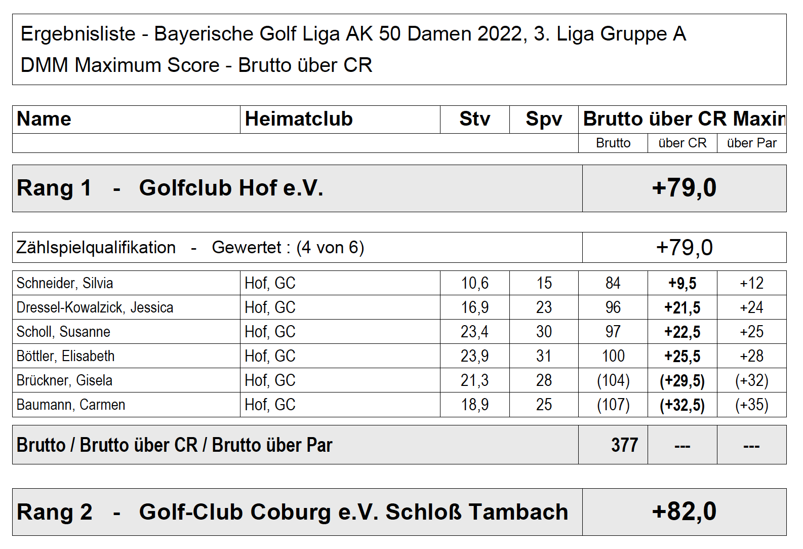Click the +82,0 team score
The width and height of the screenshot is (803, 549).
tap(684, 512)
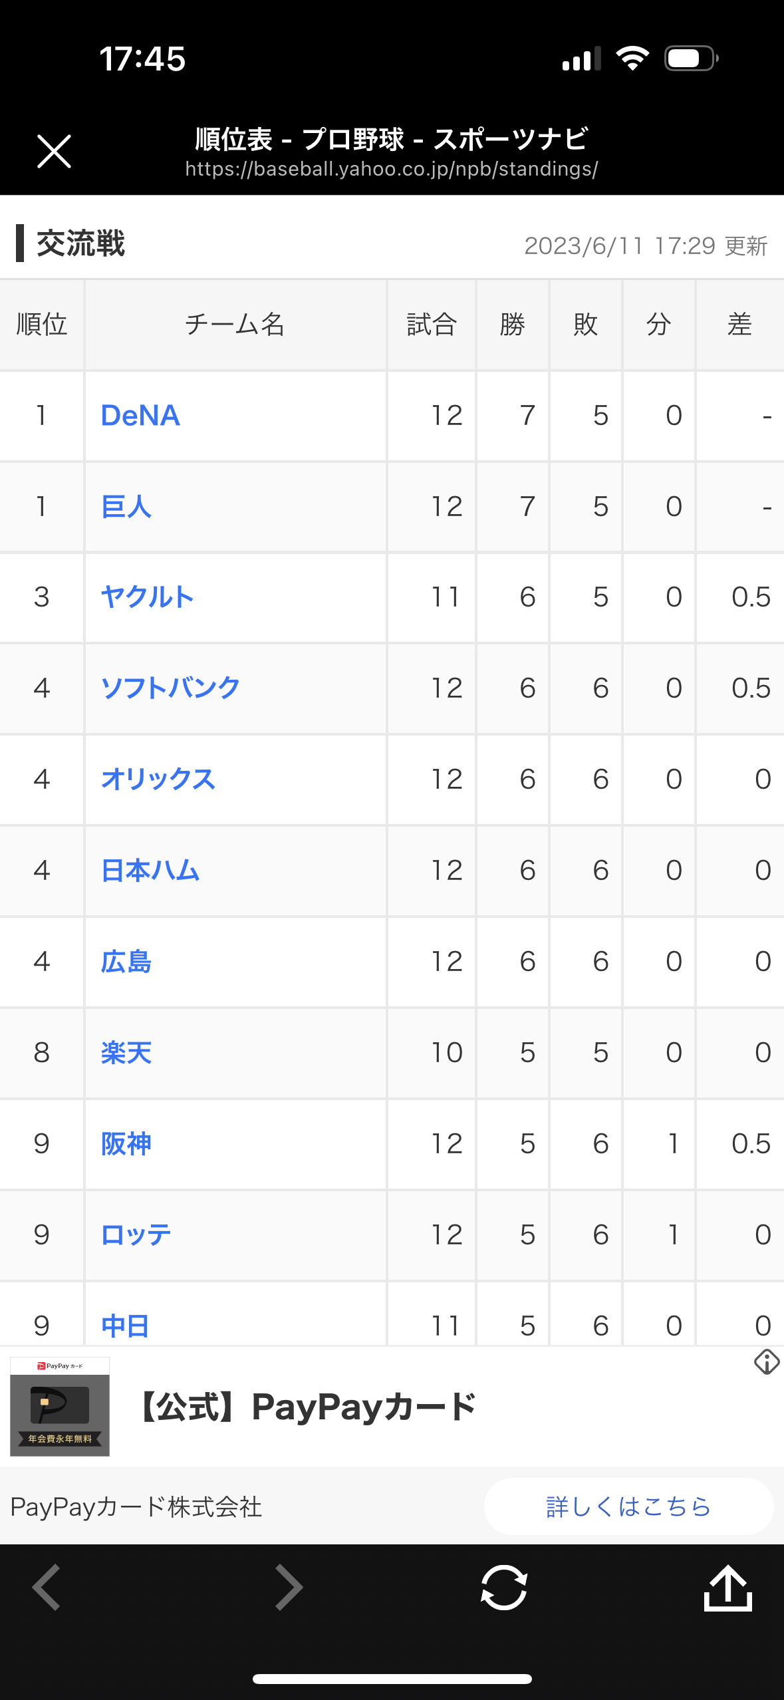This screenshot has height=1700, width=784.
Task: Open the ソフトバンク team link
Action: (x=170, y=688)
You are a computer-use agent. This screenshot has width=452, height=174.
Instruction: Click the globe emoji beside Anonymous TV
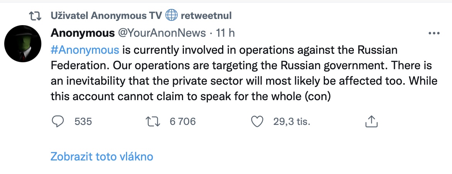(171, 15)
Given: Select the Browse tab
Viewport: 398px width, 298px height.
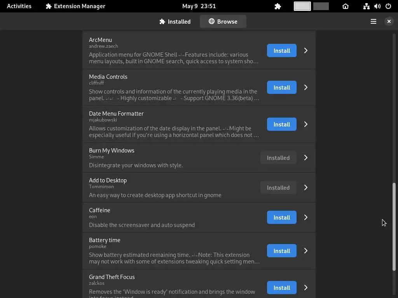Looking at the screenshot, I should click(223, 21).
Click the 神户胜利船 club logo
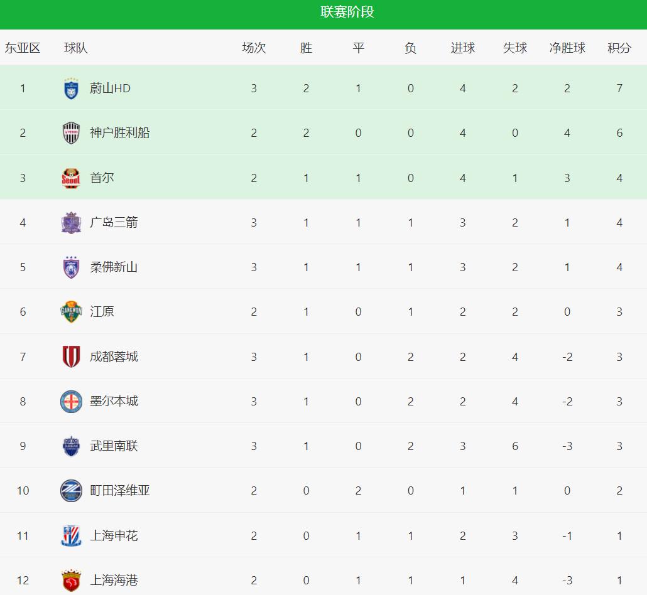 pyautogui.click(x=71, y=133)
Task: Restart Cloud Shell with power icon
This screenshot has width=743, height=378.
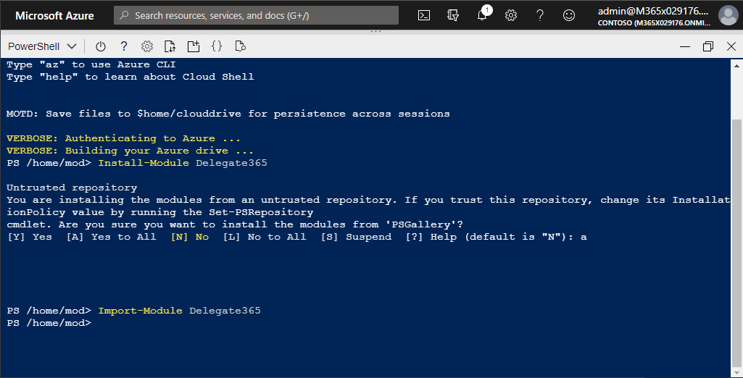Action: pos(101,46)
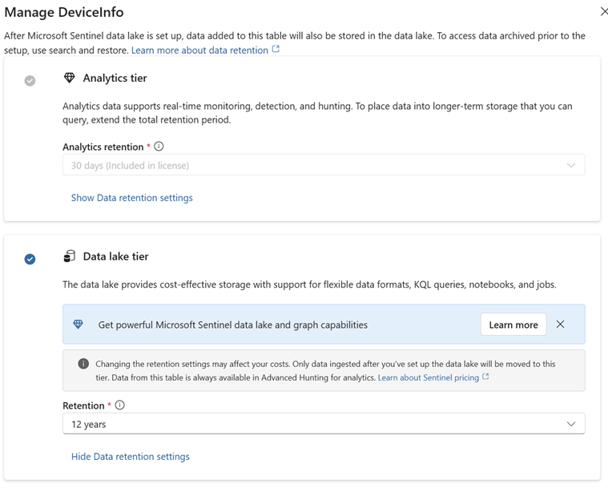608x488 pixels.
Task: Open 'Learn more about data retention' link
Action: coord(199,50)
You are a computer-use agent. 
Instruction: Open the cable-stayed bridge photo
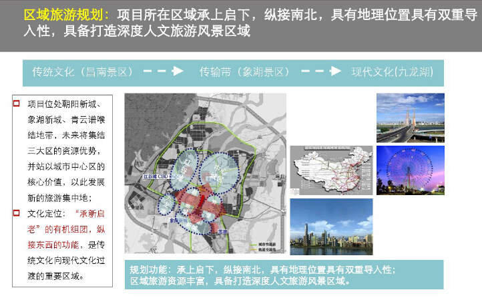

------------------------------------------------------------------------

**Goal of the exercise:** Could the stretch from the line with "You are a computer-use agent. This" through the line with "Task: Restart Cloud Shell with power icon" in the listing above be restated word for word, minus the pictures?

**Reply:**
You are a computer-use agent. This screenshot has width=452, height=174.
Instruction: Click the globe emoji beside Anonymous TV
(171, 15)
Given: Select the Browse tab
Viewport: 398px width, 298px height.
Looking at the screenshot, I should click(223, 21).
Click the 神户胜利船 club logo
 pyautogui.click(x=71, y=133)
Task: Restart Cloud Shell with power icon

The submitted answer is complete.